Nos artigos anteriores dessa série sobre a proposta de atualização do Guia do CADE para os Acordos de Leniência Antitruste apresentamos o que entendemos ser a quarta fase, atual, no processo de evolução do Programa de Leniência Antitruste do CADE, bem como a proposta de expansão de ilícitos e de signatários trazidos em sede de consulta pública. Ademais, apresentamos comentários sobre dosimetria das sanções, cessação da conduta, amplitude da confissão e leniência antitruste parcial.

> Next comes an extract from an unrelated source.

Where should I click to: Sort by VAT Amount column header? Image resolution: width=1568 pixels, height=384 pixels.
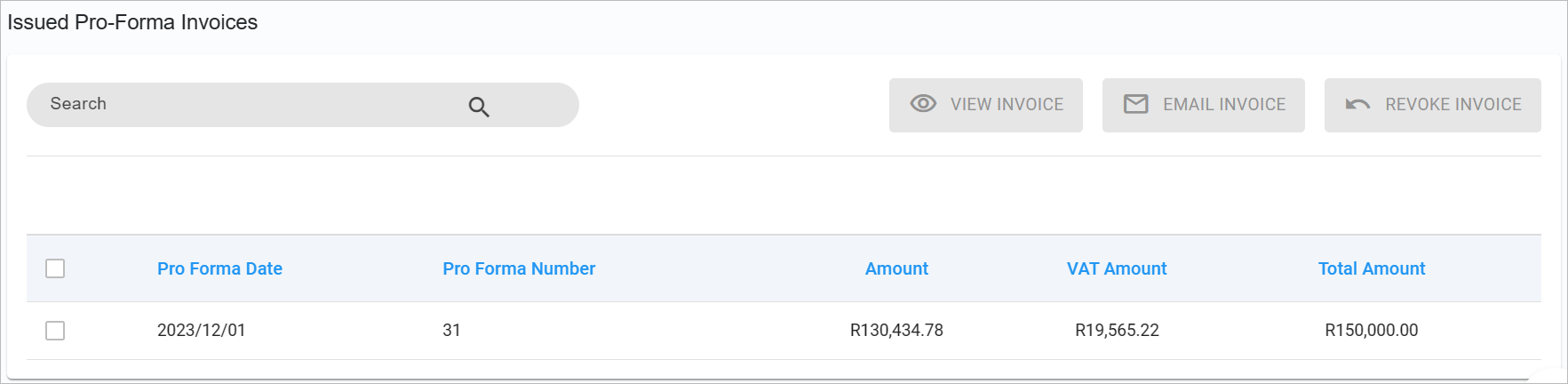tap(1117, 268)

Ainda, destalhamos a proposta de nova fase prévia na negociação de Acordos de Leniência Antitruste e as mudanças referentes à análise de disponibilidade do marker à luz dos critérios de "conhecimento prévio da infração" e "provas suficientes para assegurar a condenação". Também destacamos as mudanças referentes ao processo de negociação em si de um Acordo de Leniência Antitruste e as consequências de um eventual arquivamento da investigação.
PARTE II. 3. Apresentação de informações e documentos que comprovem a infração
Merecem registro as modificações na Proposta de Novo Guia de Leniência do CADE voltadas a garantir maior flexibilidade e celeridade da negociação. Houve a inclusão de trecho no sentido de que a estrutura do histórico da conduta é adaptável às especificidades das condutas reportadas e às características de cada caso concreto, desprendendo-se de uma estrutura mais rígida, anteriormente existente. Ademais, houve a definição de que haverá a elaboração de um cronograma de negociação, com os produtos e os prazos esperados.

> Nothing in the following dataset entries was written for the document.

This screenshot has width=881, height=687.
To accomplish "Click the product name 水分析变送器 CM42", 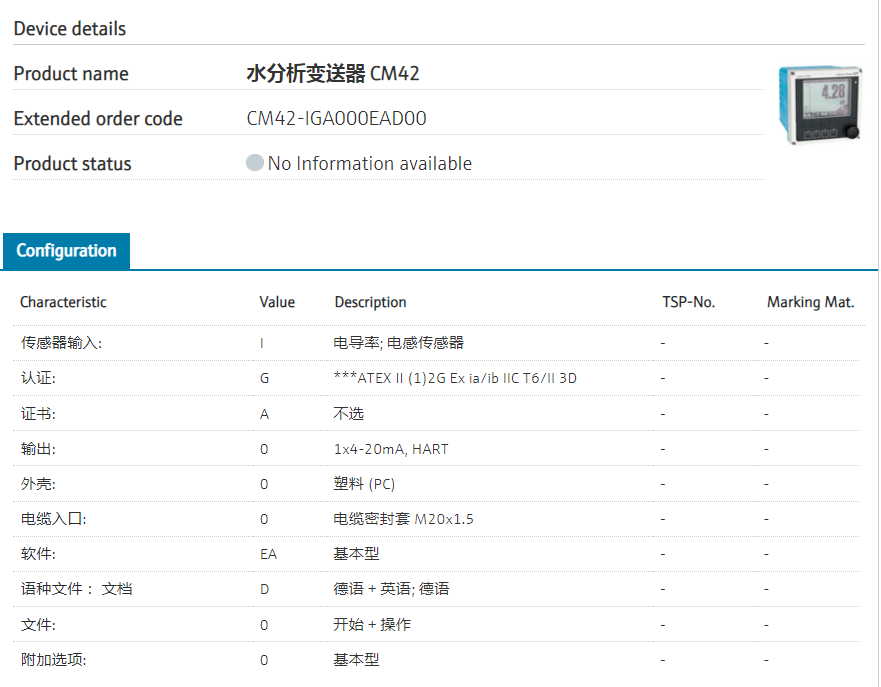I will (x=333, y=74).
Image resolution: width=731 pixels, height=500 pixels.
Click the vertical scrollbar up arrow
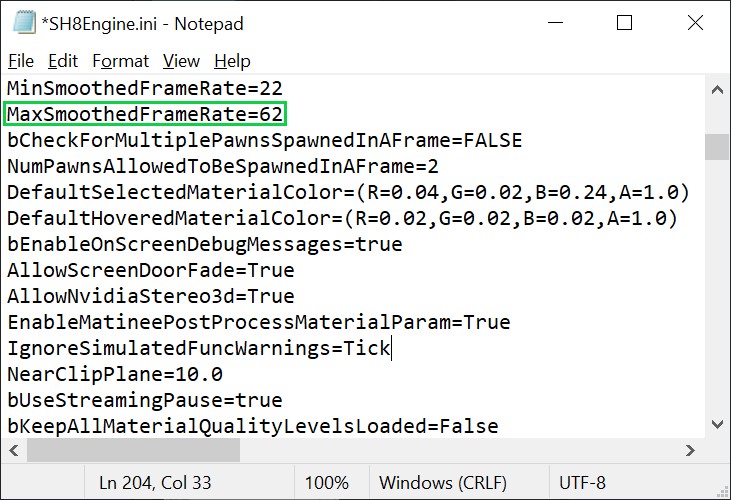[717, 90]
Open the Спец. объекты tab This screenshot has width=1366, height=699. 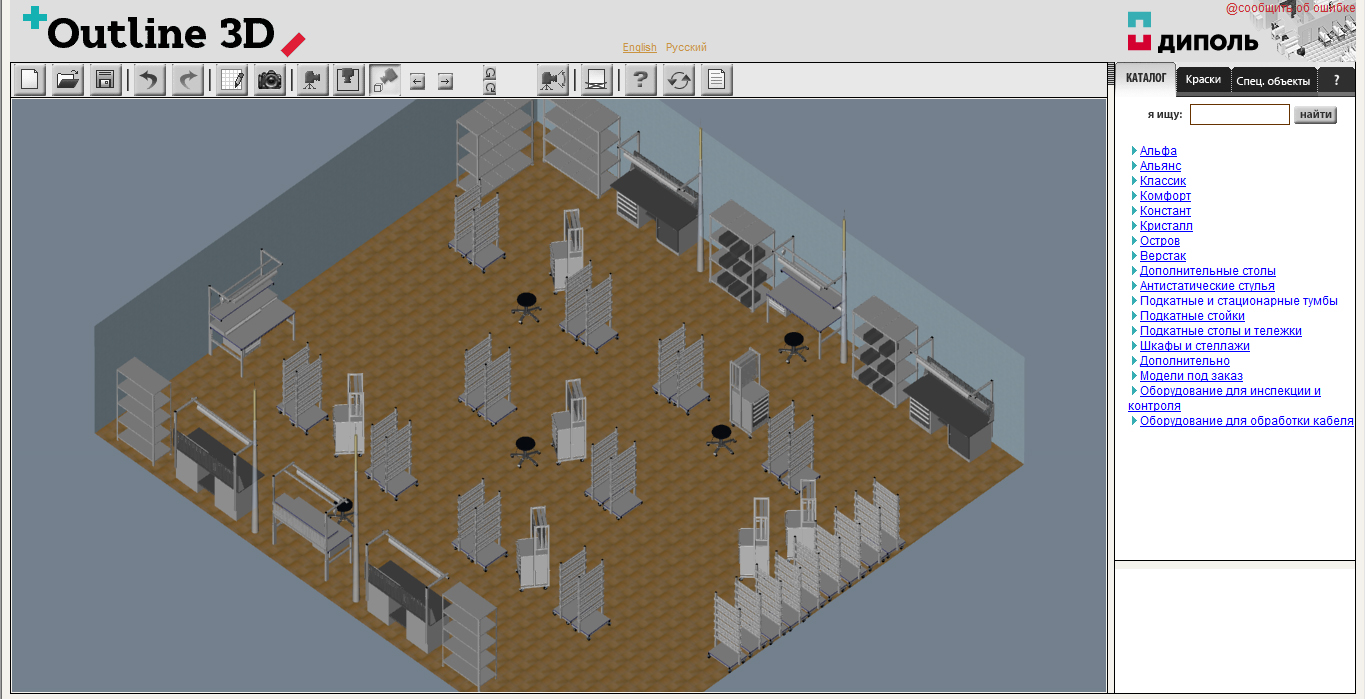1272,81
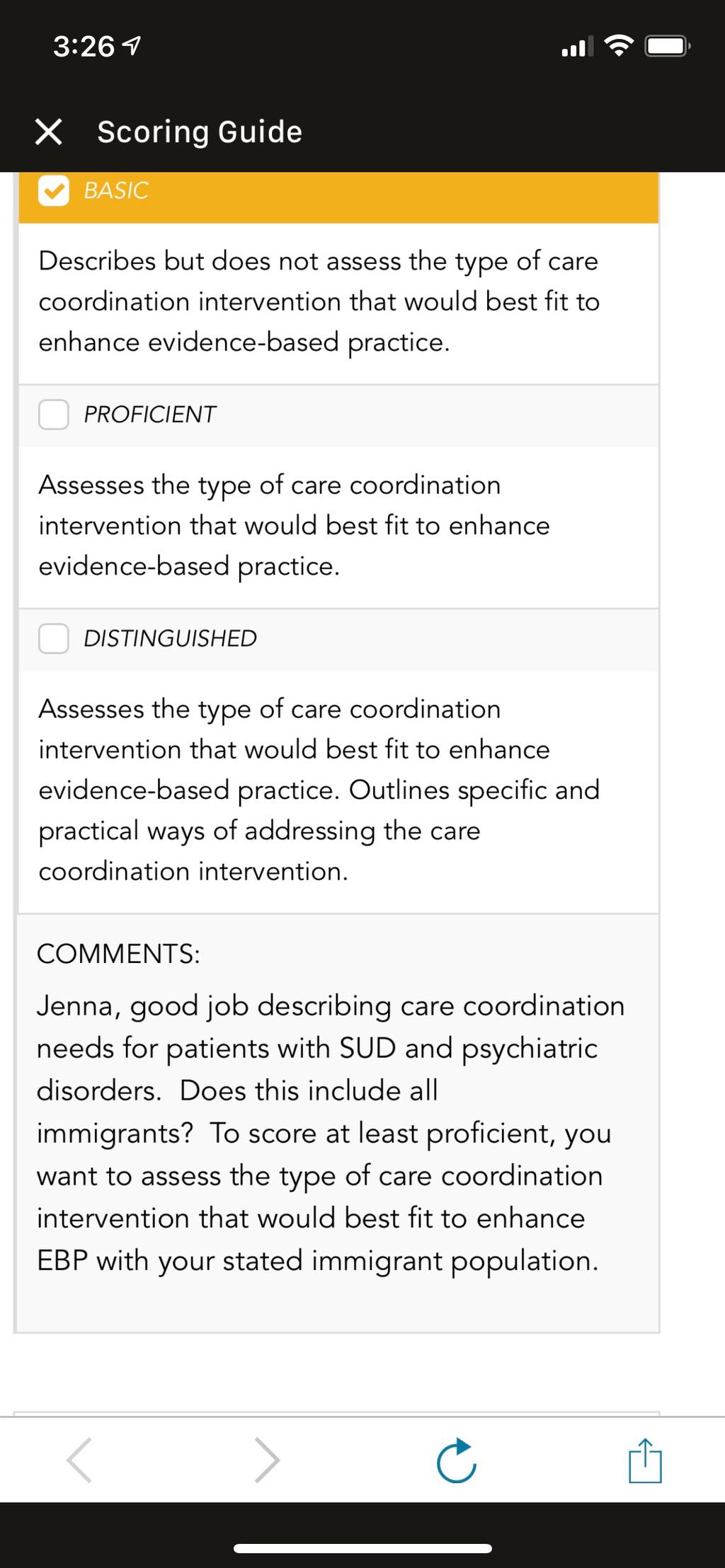Tap the Distinguished criterion description text
Image resolution: width=725 pixels, height=1568 pixels.
coord(319,790)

Ademais, e cientes de que a inclusão de pessoas físicas tem sido um dos principais fatores responsáveis pela morosidade de alguns processos administrativos e, cientes de que, em casos de Acordo de Leniência, os casos têm demorado mais anos do que tipicamente se poderia esperar , a SG/CADE sinaliza uma prática recente de maior cautela na definição do polo passivo do processo administrativo, em especial para pessoas físicas. Isso porque a SG/Cade indicou que terá como propósito: (i) manter as investigações da forma mais objetiva possível, focando em empresas e indivíduos com participação central na conduta; e (ii) instaurar o inquérito ou processo administrativo com maior celeridade possível após a celebração do acordo de leniência.

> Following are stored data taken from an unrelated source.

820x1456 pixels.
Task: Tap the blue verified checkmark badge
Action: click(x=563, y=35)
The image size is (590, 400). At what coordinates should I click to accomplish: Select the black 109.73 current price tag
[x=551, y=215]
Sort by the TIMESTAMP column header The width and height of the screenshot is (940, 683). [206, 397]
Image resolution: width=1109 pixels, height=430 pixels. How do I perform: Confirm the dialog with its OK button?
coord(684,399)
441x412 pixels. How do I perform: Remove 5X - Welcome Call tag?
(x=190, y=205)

PARTE II. 4. Quarta fase da negociação: Formalização do acordo de leniência
As alterações nessa seção específica da Proposta de Novo Guia de Leniência do CADE foram no sentido de apresentar esclarecimentos adicionais, todas mais procedimentais, a nosso ver. Houve a inclusão da exigência de que a procuração deve dar poderes específicos para propor, negociar e celebrar o acordo de leniência.
Ademais, o procedimento de contato com os Ministérios Públicos mudou - possivelmente como uma decorrência do encerramento dos grupos de combate a cartéis especializados no MPF/SP . A apresentação do caso não é mais realizada necessariamente por meio de distribuição de ofício e as provas poderão ser apresentadas ao Ministério Público antes da assinatura. Ainda, foram apresentados esclarecimentos sobre uma celeuma histórica sobre a atribuição Federal ou estadual, sinalizando que frequentemente se trata de ofensa que agride o mercado de forma ampla e por isso atrai competência do MPF (ainda mais evidente quando envolvidos recursos Federais). Em casos envolvendo interesses locais, contudo, é possível a interveniência de MPE. Em qualquer circunstância a definição do Ministério Público anuente demanda colaboração com o proponente e manifestação de interesse por parte do respectivo órgão ministerial.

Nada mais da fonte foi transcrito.